**Given data:**
━━━━━━━━━━

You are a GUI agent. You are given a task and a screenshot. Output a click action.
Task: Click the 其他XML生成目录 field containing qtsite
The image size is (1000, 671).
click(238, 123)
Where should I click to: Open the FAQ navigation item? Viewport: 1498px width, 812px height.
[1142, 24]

━━━━━━━━━━

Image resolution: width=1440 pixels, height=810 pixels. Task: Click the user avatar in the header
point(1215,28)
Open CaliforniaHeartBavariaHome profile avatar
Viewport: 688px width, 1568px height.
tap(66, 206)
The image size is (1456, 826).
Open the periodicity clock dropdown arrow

━━━━━━━━━━

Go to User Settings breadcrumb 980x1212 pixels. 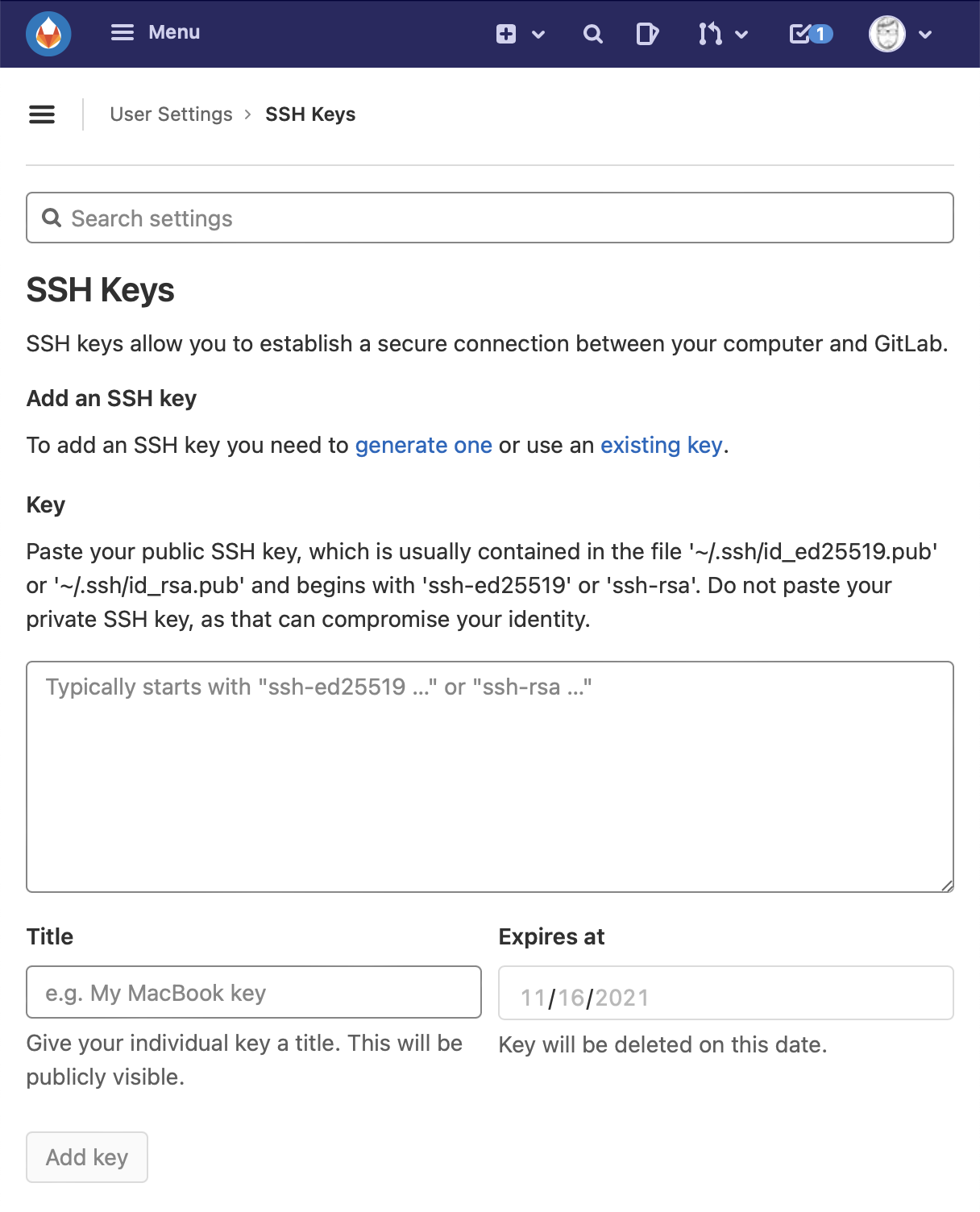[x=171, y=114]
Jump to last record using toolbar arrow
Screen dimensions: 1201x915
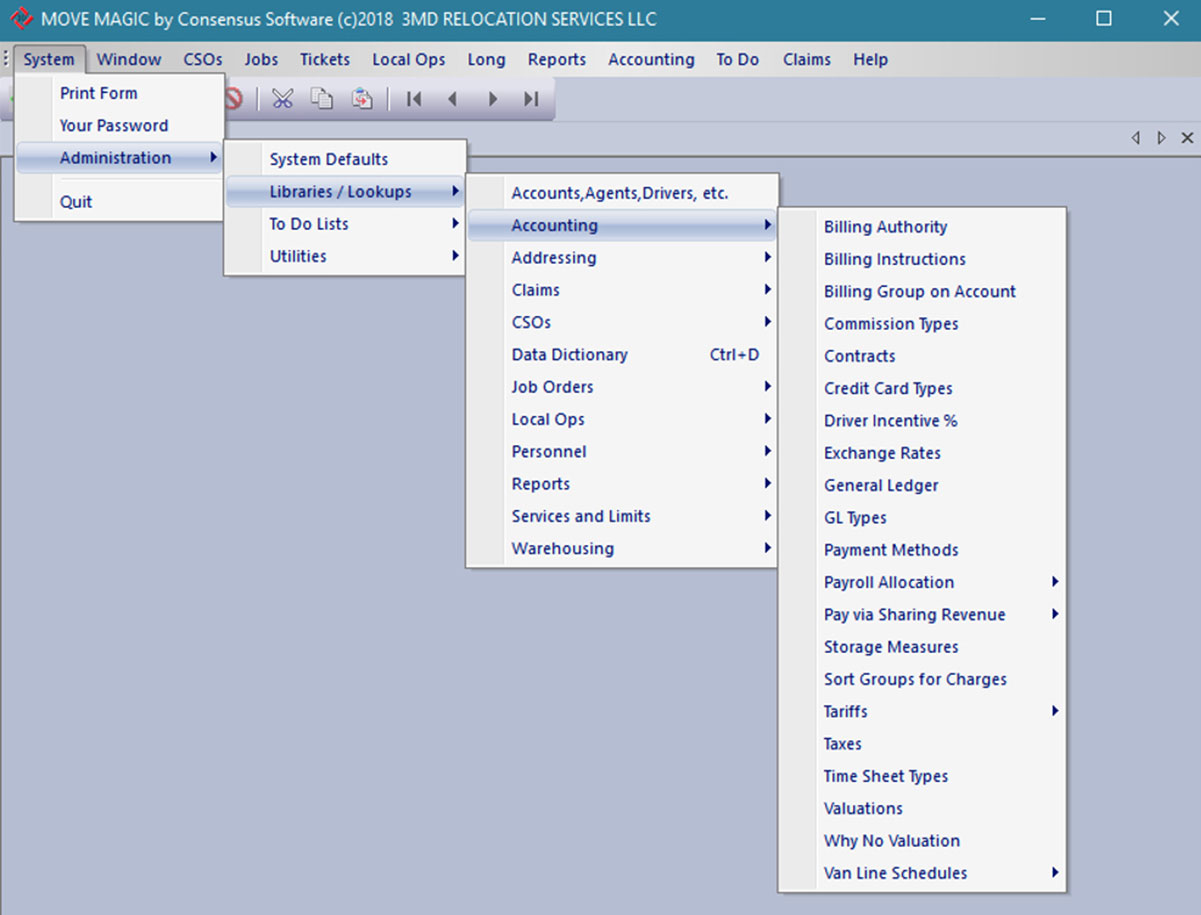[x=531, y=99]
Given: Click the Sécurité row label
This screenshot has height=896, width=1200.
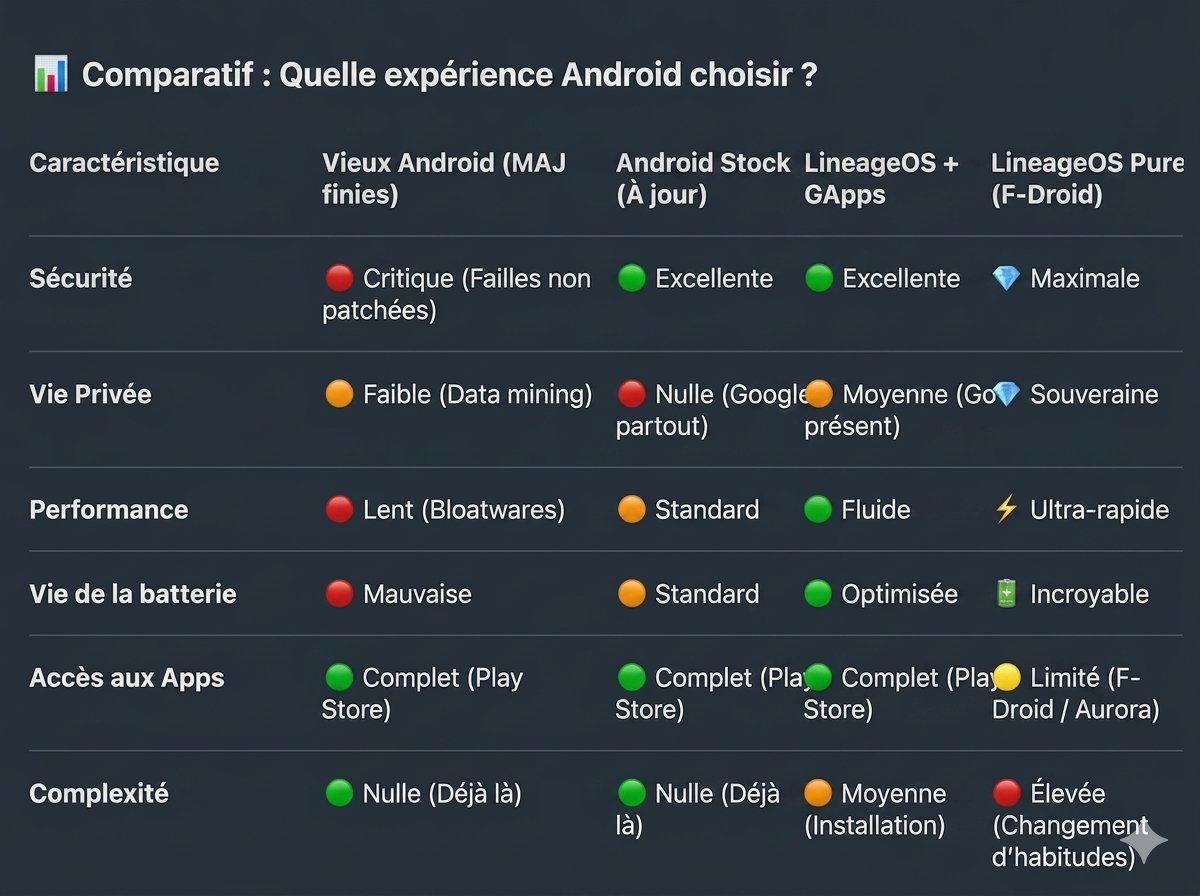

━━━━━━━━━━

**Work required:**
After locating "Jump to last record using toolbar arrow" and "This screenshot has height=896, width=1200." in the records above, return exactly the line holding each one and every line between them; leave out the pictures.

**Solution for this exercise:**
Jump to last record using toolbar arrow
Screen dimensions: 1201x915
[x=531, y=99]
Given: Click the Sécurité row label
This screenshot has height=896, width=1200.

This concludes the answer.